In principle the cleanest quark signals are the electromagnetic ones, and WA98 has seen some preliminary signs of an increased yield of single photons radiated by quarks.

Quark chemistry

The particles leaving the fireball retain signatures of their past, pointing back in time. In elastic scattering when particles “bounce” off each other, only their momentum changes. As the fireball expands, the energy density decreases until the hadrons no longer interact – their momenta “freeze out”. The momentum distribution of the particles leaving the fireball gives a snapshot of when this freezeout occurred, at a temperature of about 100 MeV.

What happened if the fireball was much hotter and denser, when quark chemistry was operating? Once the resulting subnuclear particles emerged, their composition reflected what happened when the quarks froze. These particle distributions serve to reveal the chemical freeze-out temperature when quarks became subnuclear particles – around 180 MeV, which agrees with the critical temperature predicted by theory.

Another experimental technique, based on interferometry, is a development of the pioneering astronomical work of Hanbury, Brown and Twiss and adapted for particle physics by Giuseppe Cocconi at CERN in 1974. Looking at correlated pairs of particles, this technique measures sizes. The rate of expansion of the system is known, so size information can be extrapolated backwards to reveal the original energy density and to disentangle thermal motion from collective flow.

Heavy ions at CERN


The CERN results obtained with lead beams are the culmination of a long programme. A proposal in 1982 from heavy-ion enthusiasts suggested that the CERN machines could be used to accelerate beams of oxygen ions to extend interesting heavy-ion results obtained earlier at Darmstadt’s Unilac and Berkeley’s Bevalac.

Despite CERN’s crowded programme (the SPS proton-antiproton collider was then in full swing) and commitments to new projects such as LEP, development work for heavy-ion beams began at CERN through a Berkeley/CERN/Darmstadt collaboration. An important element was CERN’s Linac 1 injector, which had already learned how to handle deuterons and alpha particles. This was fitted with an electron cyclotron resonance ion source from Grenoble and a radiofrequency quadrupole from Berkeley.

In the mid-1980s, at the same time as CERN’s big machines were learning how to handle electrons and positrons in preparation for LEP, an experimental programme got under way at CERN’s SPS synchrotron using 200 GeV/nucleon oxygen ions. Complementary data came from a programme at Brookhaven’s AGS synchrotron with beams of 14.6 GeV/nucleon.

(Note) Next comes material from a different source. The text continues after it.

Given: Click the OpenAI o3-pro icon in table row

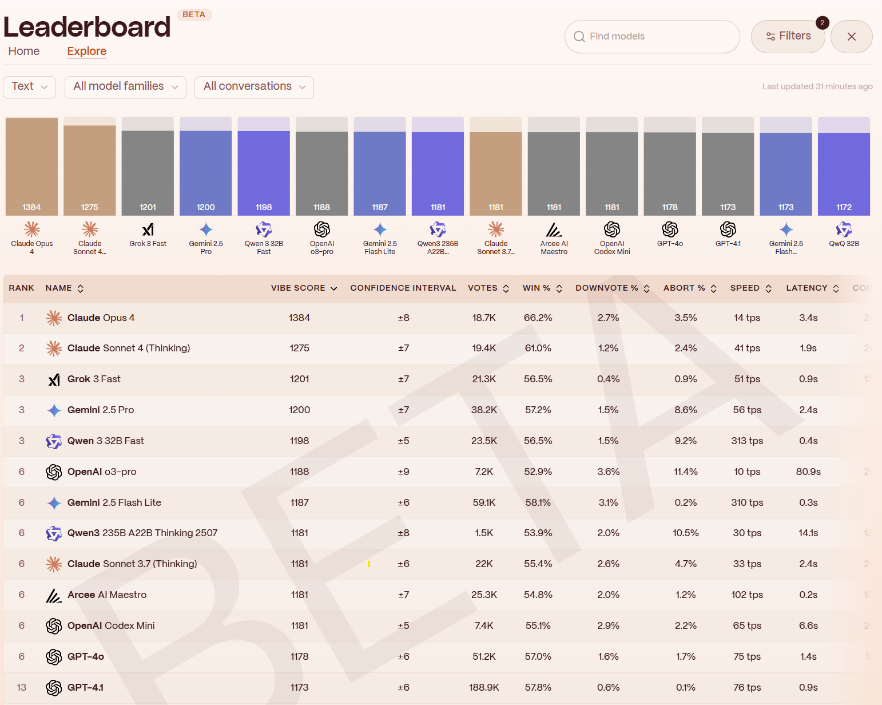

CERN soon extended the range of its experimental programme by supplying sulphur beams at 200 GeV/nucleon. From 1993, equipped with the new Linac 3 injector and its ion source, and in a collaboration between CERN and institutes in the Czech Republic, France, India, Italy, Germany, Sweden and Switzerland, the reach of the experiments was considerably extended using the much heavier lead projectiles.

The future

These results, announced on 10 February at CERN, resulted in a blaze of media hype. However, they are not definitive and have to be followed up. While all of the pieces of the puzzle seem to fit a quark-gluon plasma explanation, it is essential to study further this new form of matter to characterize its properties fully and confirm the quark-gluon plasma interpretation. Where exactly is the energy threshold for the new state of matter? What are the critical sizes of the produced fireballs? What is the actual transition? In a succinct analogy from theorist Maurice Jacob, “We have seen boiling water but we do not yet know what steam looks like, nor how the boiling goes.”

Although the ion beam experiments at CERN continue, the focus of heavy-ion research now shifts to the Relativistic Heavy Ion Collider at Brookhaven, which starts experiments this year. Due to start in 2005, CERN’s Large Hadron Collider experimental programme will include a dedicated heavy-ion experiment, ALICE.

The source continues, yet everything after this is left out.